Work task A: Reproduce word for word part of the article on the Colorado Avalanche's Stanley Cup win: begin at the words "The Avalanche’s win" and stop after "Lightning on Sunday.".
Work task B: Carry on the article about the Colorado Avalanche's Stanley Cup win over the Tampa Bay Lightning, writing what comes next after its final sentence.

Source passage:
------------------------

The Avalanche’s win was a win for those who like high-tempo hockey, for finding and developing mobile defenseman like Cale Makar — who won the Conn Smythe Trophy as the most valuable player in the playoffs — and Bowen Byram, born four days after the Avalanche’s previous Cup triumph in 2001.

It happened because Colorado was the better team in the Final, the fresher team. After 71 playoff games over three seasons the Lightning had the bruises and sprains and strains of a team that had played a lot of hockey and was fueled the last few games by sheer pride and heart. “We’re not done,” said coach Jon Cooper, who embraced his Colorado counterpart, Jared Bednar, at center ice.


Colorado Avalanche players celebrate immediately after their Stanley Cup win over the Tampa Bay Lightning on Sunday.

(John Bazemore / Associated Press)

------------------------

Provided material:
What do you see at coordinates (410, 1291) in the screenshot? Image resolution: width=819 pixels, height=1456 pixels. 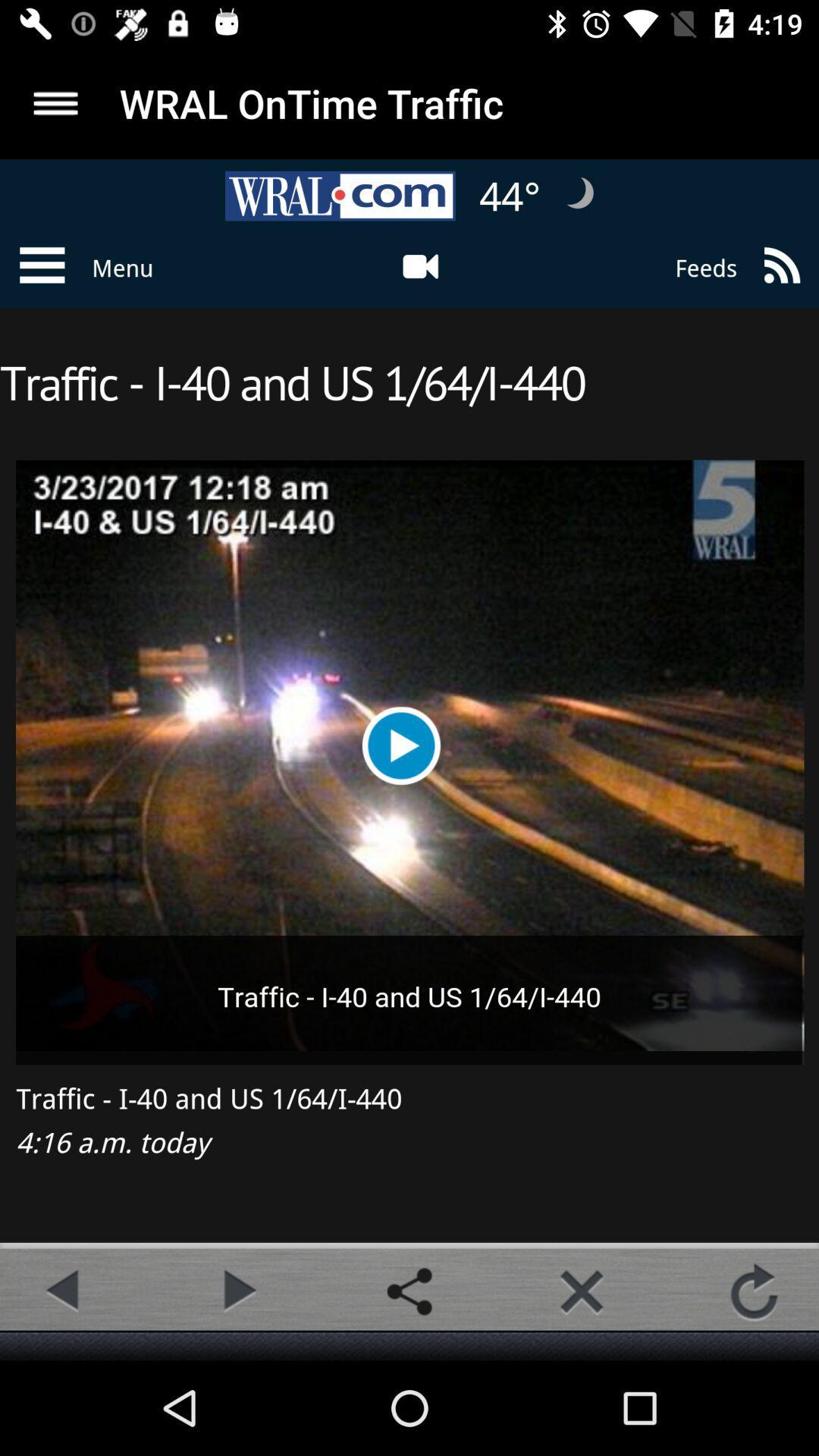 I see `the share icon` at bounding box center [410, 1291].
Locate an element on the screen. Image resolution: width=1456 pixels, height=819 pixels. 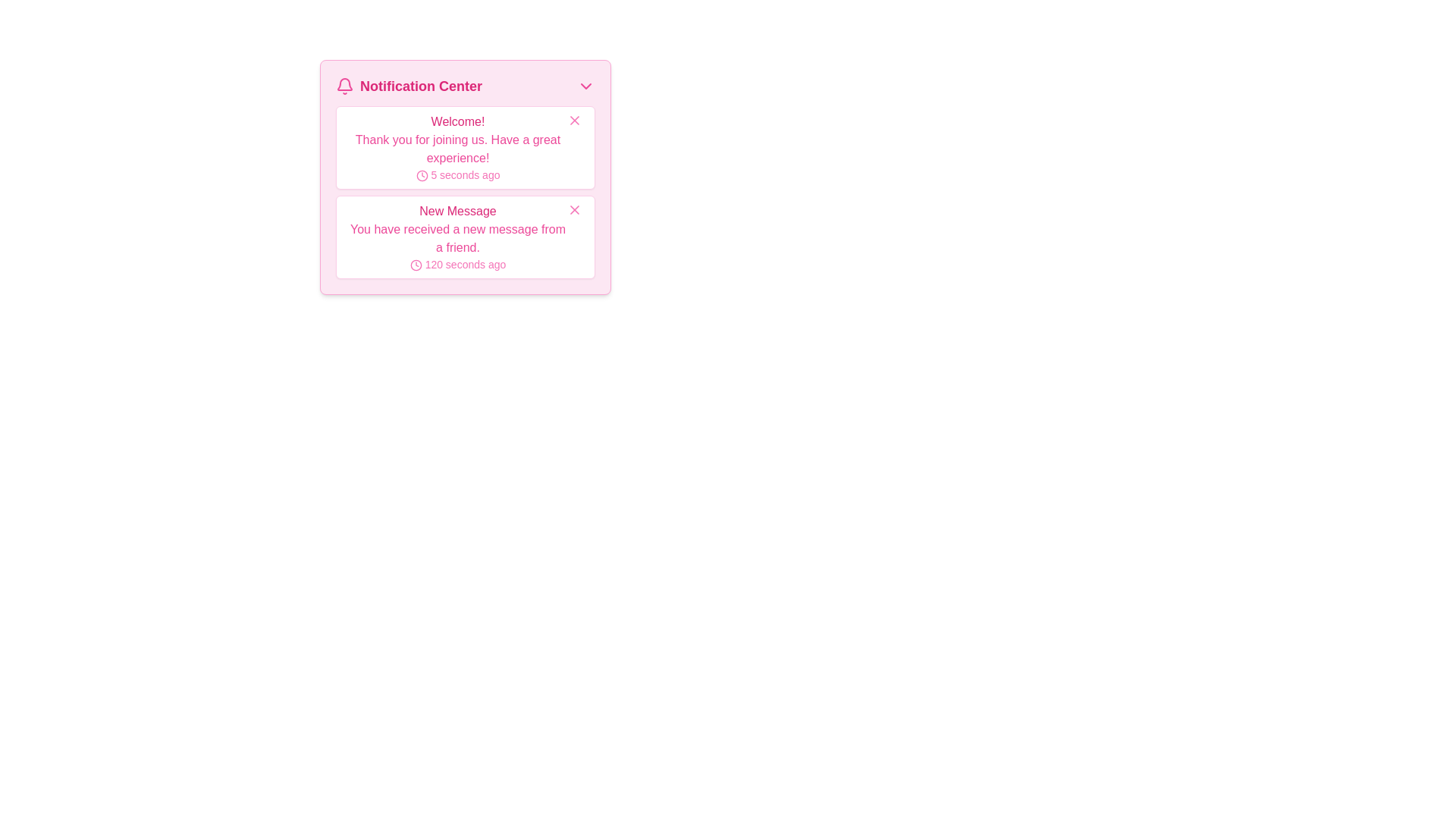
the larger SVG circle element that serves as the background of the clock icon in the pink-themed Notification Center panel is located at coordinates (416, 265).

------------------------

Exercise response A:
The Avalanche’s win was a win for those who like high-tempo hockey, for finding and developing mobile defenseman like Cale Makar — who won the Conn Smythe Trophy as the most valuable player in the playoffs — and Bowen Byram, born four days after the Avalanche’s previous Cup triumph in 2001.

It happened because Colorado was the better team in the Final, the fresher team. After 71 playoff games over three seasons the Lightning had the bruises and sprains and strains of a team that had played a lot of hockey and was fueled the last few games by sheer pride and heart. “We’re not done,” said coach Jon Cooper, who embraced his Colorado counterpart, Jared Bednar, at center ice.


Colorado Avalanche players celebrate immediately after their Stanley Cup win over the Tampa Bay Lightning on Sunday.

Exercise response B:
Colorado had its share of injuries, too, but its depth proved as essential as its speed and strong special teams play. Avalanche owner Stan Kroenke, who also owns the Super Bowl champion Rams and will have to expand his trophy case, paid tribute to the Lightning while watching his players and coaches celebrate on the ice.

“I knew we had a really good team. Doesn’t always mean you’re going to win,” Kroenke said. “The Lightning are a great team. I thought they were very poised and our guys, through the series, grew that way.

“We had some fast skaters, but you have to learn how to win.”

In winning the third Cup title in franchise history, following triumphs in 1996 and 2001, the Avalanche learned that the Stanley Cup’s listed weight of 35 pounds doesn’t include the dreams it holds.

Colorado captain Gabriel Landeskog lifts the Stanley Cup after the Avalanche’s win over the Lightning on Sunday.

(Phelan Ebenhack / Associated Press)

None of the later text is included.